[Items from a data source]
-- -- --
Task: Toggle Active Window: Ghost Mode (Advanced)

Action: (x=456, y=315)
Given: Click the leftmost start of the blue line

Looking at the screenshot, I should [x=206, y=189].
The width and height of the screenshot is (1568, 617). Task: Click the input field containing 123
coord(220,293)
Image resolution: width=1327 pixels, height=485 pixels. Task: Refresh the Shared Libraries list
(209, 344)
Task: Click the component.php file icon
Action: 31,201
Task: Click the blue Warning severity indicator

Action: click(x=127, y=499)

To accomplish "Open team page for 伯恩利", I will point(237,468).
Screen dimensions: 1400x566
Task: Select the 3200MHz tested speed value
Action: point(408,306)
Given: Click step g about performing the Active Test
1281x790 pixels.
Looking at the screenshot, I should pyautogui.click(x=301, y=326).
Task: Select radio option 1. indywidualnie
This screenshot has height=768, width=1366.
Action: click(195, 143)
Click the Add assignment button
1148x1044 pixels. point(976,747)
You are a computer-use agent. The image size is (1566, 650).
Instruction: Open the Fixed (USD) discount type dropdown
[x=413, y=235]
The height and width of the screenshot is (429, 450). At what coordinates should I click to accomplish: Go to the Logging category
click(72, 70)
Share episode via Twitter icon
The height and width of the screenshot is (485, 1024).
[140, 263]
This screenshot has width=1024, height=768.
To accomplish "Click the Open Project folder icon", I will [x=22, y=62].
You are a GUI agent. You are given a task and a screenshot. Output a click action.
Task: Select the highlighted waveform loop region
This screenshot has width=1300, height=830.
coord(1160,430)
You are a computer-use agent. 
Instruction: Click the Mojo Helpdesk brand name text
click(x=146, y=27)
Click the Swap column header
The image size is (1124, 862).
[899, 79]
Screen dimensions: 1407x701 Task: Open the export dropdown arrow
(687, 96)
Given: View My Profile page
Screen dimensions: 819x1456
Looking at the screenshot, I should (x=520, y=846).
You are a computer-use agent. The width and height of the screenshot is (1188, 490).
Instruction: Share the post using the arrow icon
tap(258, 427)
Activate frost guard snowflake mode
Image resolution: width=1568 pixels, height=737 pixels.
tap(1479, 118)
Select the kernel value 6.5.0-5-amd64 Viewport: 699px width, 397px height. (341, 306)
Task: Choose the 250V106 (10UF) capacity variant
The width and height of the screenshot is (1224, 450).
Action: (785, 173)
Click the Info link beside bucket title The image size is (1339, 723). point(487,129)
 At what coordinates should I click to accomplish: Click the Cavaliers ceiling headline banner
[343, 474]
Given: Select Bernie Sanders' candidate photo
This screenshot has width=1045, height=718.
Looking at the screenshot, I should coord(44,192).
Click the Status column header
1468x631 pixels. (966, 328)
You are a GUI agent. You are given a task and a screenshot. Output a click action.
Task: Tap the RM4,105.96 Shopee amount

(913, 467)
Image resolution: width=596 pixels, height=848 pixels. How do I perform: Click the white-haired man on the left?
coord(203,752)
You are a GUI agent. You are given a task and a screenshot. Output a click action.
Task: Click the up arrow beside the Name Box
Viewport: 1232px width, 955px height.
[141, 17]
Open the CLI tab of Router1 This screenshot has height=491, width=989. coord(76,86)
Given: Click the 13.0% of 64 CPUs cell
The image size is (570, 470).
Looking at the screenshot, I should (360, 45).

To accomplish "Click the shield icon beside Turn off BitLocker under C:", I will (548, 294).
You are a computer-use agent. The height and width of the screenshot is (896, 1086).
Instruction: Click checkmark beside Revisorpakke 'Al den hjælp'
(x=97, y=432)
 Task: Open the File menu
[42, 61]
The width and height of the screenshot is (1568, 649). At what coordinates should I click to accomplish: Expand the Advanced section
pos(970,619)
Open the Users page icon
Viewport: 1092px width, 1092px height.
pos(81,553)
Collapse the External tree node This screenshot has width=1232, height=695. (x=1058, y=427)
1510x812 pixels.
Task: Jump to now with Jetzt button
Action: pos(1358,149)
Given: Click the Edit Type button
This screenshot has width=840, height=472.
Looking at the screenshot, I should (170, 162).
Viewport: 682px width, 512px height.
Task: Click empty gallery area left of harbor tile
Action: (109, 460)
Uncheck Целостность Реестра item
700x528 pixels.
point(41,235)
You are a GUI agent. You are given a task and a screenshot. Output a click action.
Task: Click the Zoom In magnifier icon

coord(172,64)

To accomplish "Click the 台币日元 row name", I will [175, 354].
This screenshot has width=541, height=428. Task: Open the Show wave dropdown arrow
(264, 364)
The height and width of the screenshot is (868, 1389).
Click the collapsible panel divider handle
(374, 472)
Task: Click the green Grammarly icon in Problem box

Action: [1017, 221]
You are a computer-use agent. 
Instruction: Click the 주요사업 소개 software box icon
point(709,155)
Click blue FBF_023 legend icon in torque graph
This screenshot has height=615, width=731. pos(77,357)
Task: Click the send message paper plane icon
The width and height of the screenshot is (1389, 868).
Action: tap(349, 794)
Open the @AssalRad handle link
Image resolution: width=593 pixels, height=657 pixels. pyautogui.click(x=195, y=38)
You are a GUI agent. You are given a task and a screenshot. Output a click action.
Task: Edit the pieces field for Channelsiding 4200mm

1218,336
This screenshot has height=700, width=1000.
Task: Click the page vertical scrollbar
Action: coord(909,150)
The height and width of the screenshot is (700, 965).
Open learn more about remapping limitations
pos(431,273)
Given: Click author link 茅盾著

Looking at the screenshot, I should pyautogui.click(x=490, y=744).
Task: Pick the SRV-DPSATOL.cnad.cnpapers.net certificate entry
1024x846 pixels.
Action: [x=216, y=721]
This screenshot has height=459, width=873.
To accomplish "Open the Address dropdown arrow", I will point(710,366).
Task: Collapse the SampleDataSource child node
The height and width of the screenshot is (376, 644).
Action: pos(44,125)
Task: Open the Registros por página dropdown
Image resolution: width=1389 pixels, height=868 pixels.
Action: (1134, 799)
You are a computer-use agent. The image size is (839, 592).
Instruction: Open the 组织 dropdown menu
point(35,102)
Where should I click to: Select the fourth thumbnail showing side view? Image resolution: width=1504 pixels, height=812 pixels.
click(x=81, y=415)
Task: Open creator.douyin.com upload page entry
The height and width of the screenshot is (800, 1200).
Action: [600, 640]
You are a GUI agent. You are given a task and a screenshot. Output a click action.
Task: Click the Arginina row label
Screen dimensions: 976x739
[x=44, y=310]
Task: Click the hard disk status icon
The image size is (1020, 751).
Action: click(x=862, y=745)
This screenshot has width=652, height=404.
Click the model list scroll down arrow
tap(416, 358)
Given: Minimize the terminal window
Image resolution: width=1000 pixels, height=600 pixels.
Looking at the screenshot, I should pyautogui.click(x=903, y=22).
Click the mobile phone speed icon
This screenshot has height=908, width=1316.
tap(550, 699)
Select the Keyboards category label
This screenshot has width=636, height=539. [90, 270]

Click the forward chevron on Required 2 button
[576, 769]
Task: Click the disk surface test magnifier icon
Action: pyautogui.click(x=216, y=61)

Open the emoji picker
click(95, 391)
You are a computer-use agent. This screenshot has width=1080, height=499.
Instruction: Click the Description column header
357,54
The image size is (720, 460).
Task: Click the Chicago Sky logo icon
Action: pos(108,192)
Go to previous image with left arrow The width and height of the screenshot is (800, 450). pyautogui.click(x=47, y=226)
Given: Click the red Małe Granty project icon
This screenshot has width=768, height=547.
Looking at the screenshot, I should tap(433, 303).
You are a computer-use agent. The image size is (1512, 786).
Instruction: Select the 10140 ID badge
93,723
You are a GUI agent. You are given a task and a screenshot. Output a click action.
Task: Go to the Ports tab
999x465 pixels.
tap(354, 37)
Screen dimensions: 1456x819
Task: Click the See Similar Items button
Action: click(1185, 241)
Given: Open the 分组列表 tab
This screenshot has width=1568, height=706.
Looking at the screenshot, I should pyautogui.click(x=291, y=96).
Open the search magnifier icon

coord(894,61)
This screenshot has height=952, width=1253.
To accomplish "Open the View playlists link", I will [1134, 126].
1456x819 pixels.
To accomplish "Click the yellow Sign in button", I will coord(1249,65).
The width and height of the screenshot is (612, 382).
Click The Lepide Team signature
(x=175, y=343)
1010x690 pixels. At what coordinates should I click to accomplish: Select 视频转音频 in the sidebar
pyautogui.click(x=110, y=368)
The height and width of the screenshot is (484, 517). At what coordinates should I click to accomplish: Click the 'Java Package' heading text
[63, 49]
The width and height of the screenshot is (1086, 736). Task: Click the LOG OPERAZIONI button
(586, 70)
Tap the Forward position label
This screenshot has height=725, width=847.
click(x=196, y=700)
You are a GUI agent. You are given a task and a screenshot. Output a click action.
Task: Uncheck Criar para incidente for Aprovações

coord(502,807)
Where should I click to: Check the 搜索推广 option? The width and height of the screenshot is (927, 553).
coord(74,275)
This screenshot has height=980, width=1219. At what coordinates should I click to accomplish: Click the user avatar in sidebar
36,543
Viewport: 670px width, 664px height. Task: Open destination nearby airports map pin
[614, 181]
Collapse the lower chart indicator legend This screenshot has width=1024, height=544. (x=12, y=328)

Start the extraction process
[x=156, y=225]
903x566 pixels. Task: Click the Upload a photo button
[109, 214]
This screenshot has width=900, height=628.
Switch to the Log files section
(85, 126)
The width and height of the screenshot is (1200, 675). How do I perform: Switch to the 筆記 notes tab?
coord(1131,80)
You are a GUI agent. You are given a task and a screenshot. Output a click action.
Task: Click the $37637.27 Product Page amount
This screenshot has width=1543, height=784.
-- -- --
** What the exercise asks **
When a line of the data holds the string "entry", pick it out and copy it.

** Output of the task **
Task: Pick the SRV-DPSATOL.cnad.cnpapers.net certificate entry
Task: Open creator.douyin.com upload page entry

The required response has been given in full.